→ **Text excerpt**:
+ + +

52. The Division Bench of this court in the case of ABG Kandla Container Terminal Ltd. vs. Axis Bank Ltd. and Anr. delivered on 5th September, 2013 in Appeal (Lodging) No.198 of 2013 has dealt with the allegations of fraud while dealing with the application for injunction and has held that there must be evidence clear both as to the factum of fraud and as regards the knowledge of the bank. It is held that it must be established that irretrievable injury would be caused unless an injunction were to be issued. The irretrievable injury has to be of such a nature as would make it impossible for the guarantor to reimburse himself if it ultimately succeeds. It is held that neither the clause of forfeiture was made out by the respondents not made out any case of irretrievable injury of such a nature that if the petitioners would have forfeited the bank guarantees, it would have been impossible for the respondents to recover the said amount from the petitioners. Paragraph 11 of the said judgment which is relevant reads thus:-

“11. The interim certificate which is issued by the independent engineer is clearly reflective of the fact that the obligations under the contract had not been fulfilled in their entirety and that a final completion was still to be certified at a future date. The Learned Single Judge noted that the bank guarantee was renewed by the Appellant as required from time to time which, apart from anything else, provides intrinsic evidence of the fact that the obligations under the agreement had remained to be fulfilled in their entirety. The law on the subject is clear. The invocation of a bank guarantee can be injuncted only in the case of an established fraud. The fraud must be a fraud in connection with the bank guarantee of a nature that would vitiate the very foundation of the guarantee. Such a situation can arise when it is proved that the bank knows that any demand for payment already made or which may be thereafter made would be clearly fraudulent. The evidence must be clear both as to the factum of fraud and as regards the knowledge of the bank. These principles have been reiterated in the judgment of the Supreme Court in Himadri Chemicals Industries Ltd. v. Coal Tar Refining Company. Moreover, it must be established that irretrievable injury would be caused unless an injunction were to be issued. The irretrievable injury has to be of such a nature as would make it impossible for the guarantor to reimburse himself if it ultimately succeeds. In the present case, it is impossible to hold that there is a case of established fraud or of irretrievable injury of a nature that whould sustain the issuance of an interim injunction restraining the invocation or encashment of a bank guarantee. There is neither any fraud nor a case of irretrievable injury.”

+ + +

→ **Provided records**:
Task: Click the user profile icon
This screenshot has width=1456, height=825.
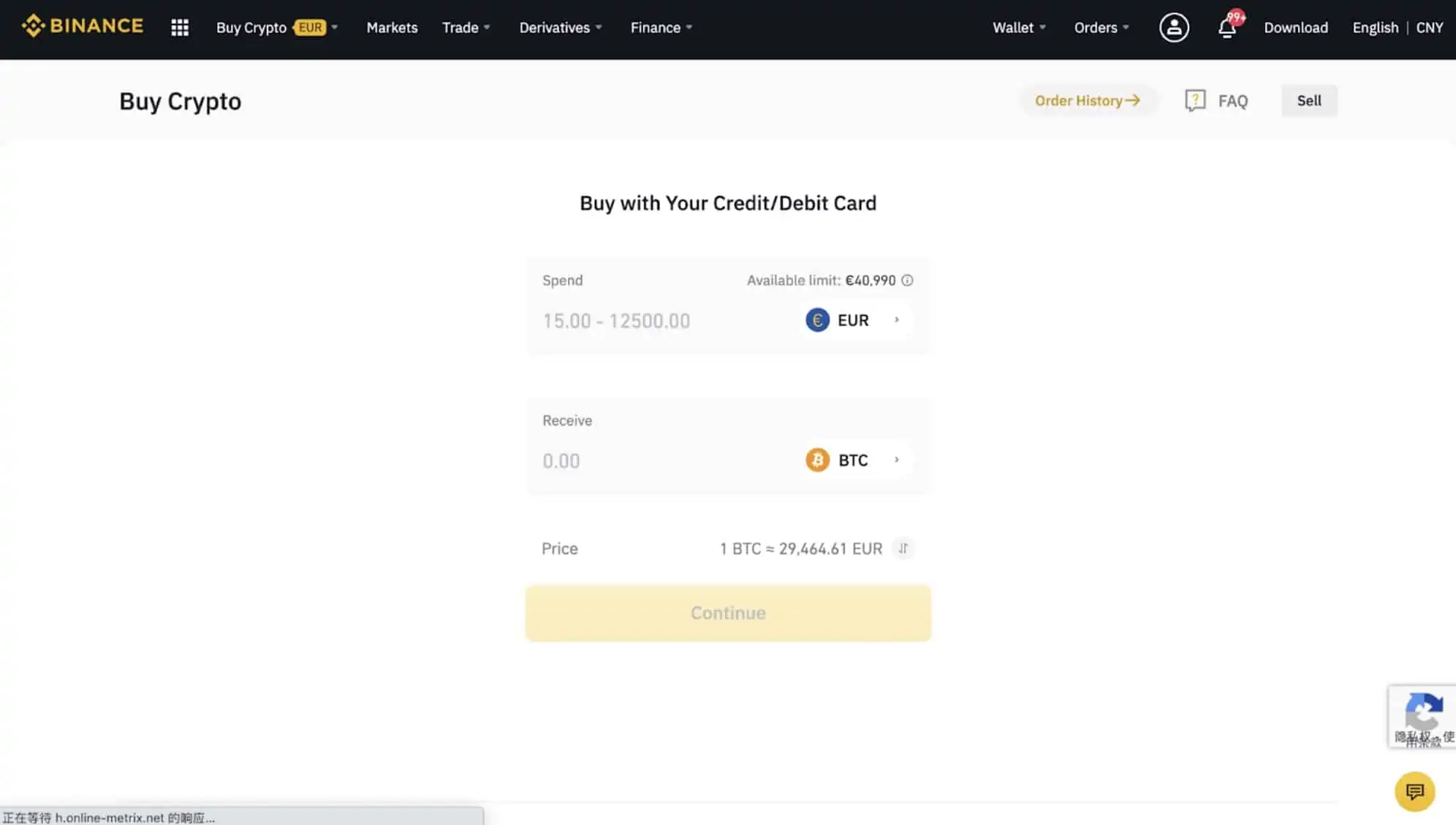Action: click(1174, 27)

+ + +

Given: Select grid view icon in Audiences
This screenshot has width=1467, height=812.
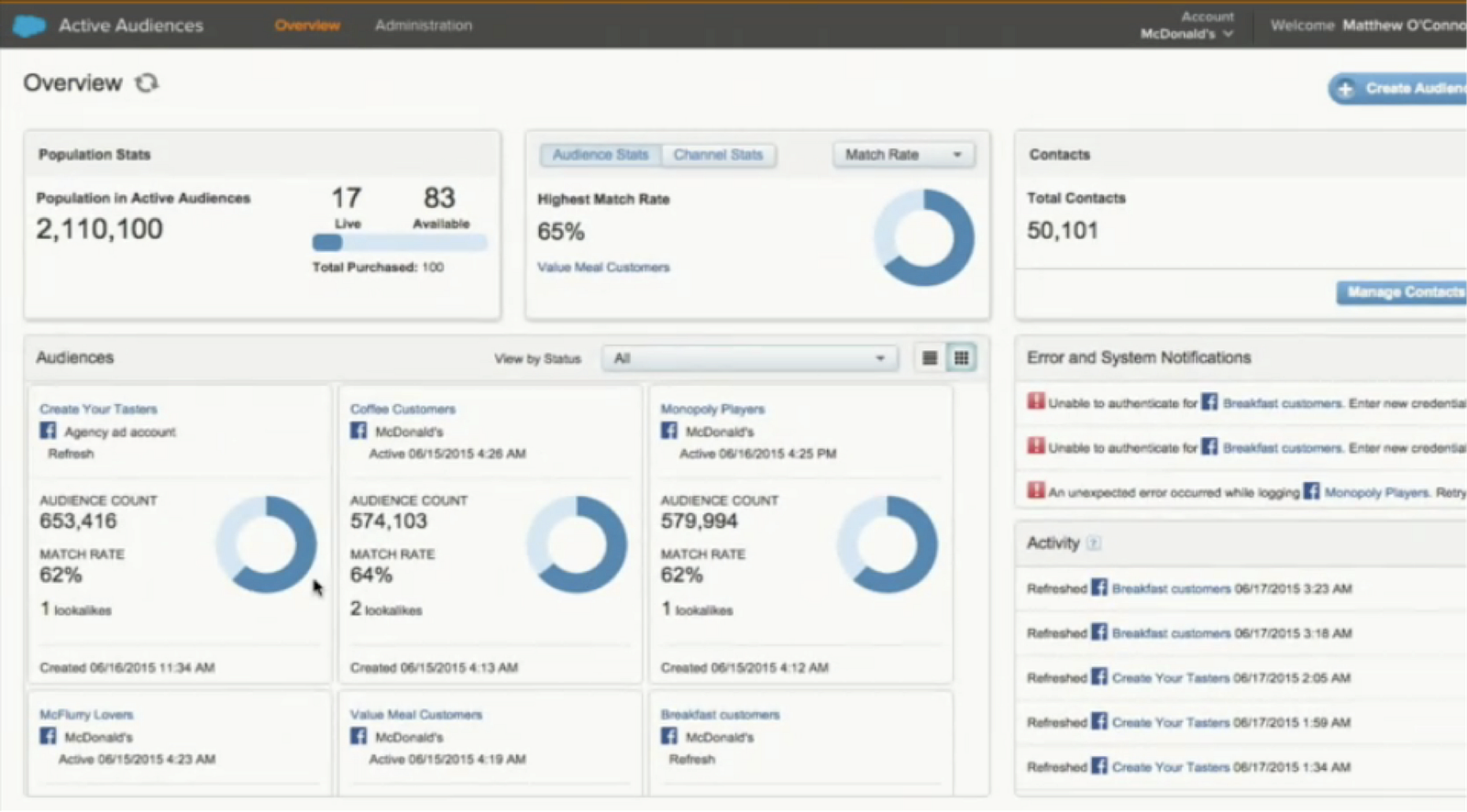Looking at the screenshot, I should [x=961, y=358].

+ + +

→ **Written problem 1**:
Decide whether each statement agrees with the bank guarantee excerpt, answering yes or no and quoting the deciding words. (a) An injunction against invoking a bank guarantee is possible only where fraud is established. (b) The interim certificate showed that the contract obligations had been fulfilled in their entirety. (c) The principles on fraud and the bank's knowledge were reiterated by the Supreme Court in Himadri Chemicals Industries Ltd. v. Coal Tar Refining Company.
→ **Written problem 2**:
Summarize the bank guarantee excerpt in two sentences.
→ **Written problem 3**:
Proceed with the bank guarantee excerpt, starting from where it stops.
The data above comes from a source separate from the bank guarantee excerpt.

→ **Exercise output 1**:
(a) Yes: "The invocation of a bank guarantee can be injuncted only in the case of an established fraud."
(b) No: "clearly reflective of the fact that the obligations under the contract had not been fulfilled in their entirety"
(c) Yes: "These principles have been reiterated in the judgment of the Supreme Court in Himadri Chemicals Industries Ltd. v. Coal Tar Refining Company."

→ **Exercise output 2**:
In ABG Kandla Container Terminal Ltd. vs. Axis Bank Ltd., the Division Bench held that stopping the invocation of a bank guarantee requires clear evidence of both the fraud and the bank's knowledge of it, along with proof that irretrievable injury would otherwise be caused. In that case, the interim certificate and the repeated renewal of the guarantee showed that the contract obligations remained unfulfilled, and the court found neither fraud nor irretrievable injury.

→ **Exercise output 3**:
53. The Gujarat High Court in the case of R.K. Construction Co. vs. State of Gujarat and Anr., 111(2013) BC 658 has followed the judgment of the Supreme Court in the case of State of Haryana and Ors. vs. Malik Traders, (supra) and has held that in view of withdrawal of the bid prior to the validity period, the employer is entitled to forfeit the security deposit. In paragraphs 9 and 10 the Gujarat High Court held as under:-

“9. In State of Haryana and Others v. Malik Traders, VI (2011) SLT 415 : 2011(13) SCC 200, Hon'ble the Supreme Court has held and observed in para 12 as under:

12. The right to withdraw an offer before its acceptance cannot nullify the agreement to suffer any penalty for the withdrawal of the offer against the terms of agreement. A person may have a right to withdraw his offer, but if he has made his offer on a condition that the Bid Security amount can be forfeited in case he withdraws the offer during the period of bid validity, he has no right to claim that the Bid Security should not be forfeited and it should be returned to him. Forfeiture of such Bid Security amount does not, in any way, affect any statutory right under Section 5 of the Act. The Bid Security was given by the respondent and taken by the appellants to ensure that the offer is not withdrawn during the bid validity period of 90 days and a contract comes into existence. Such conditions are included to ensure that only genuine parties make the bids. In the absence of such conditions, persons who do not have the capacity or have no intention of entering into the contract will make bids. The very purpose of such a condition in the offer/bid will be defeated, if forfeiture is not permitted when the offer is withdrawn in violation of the agreement.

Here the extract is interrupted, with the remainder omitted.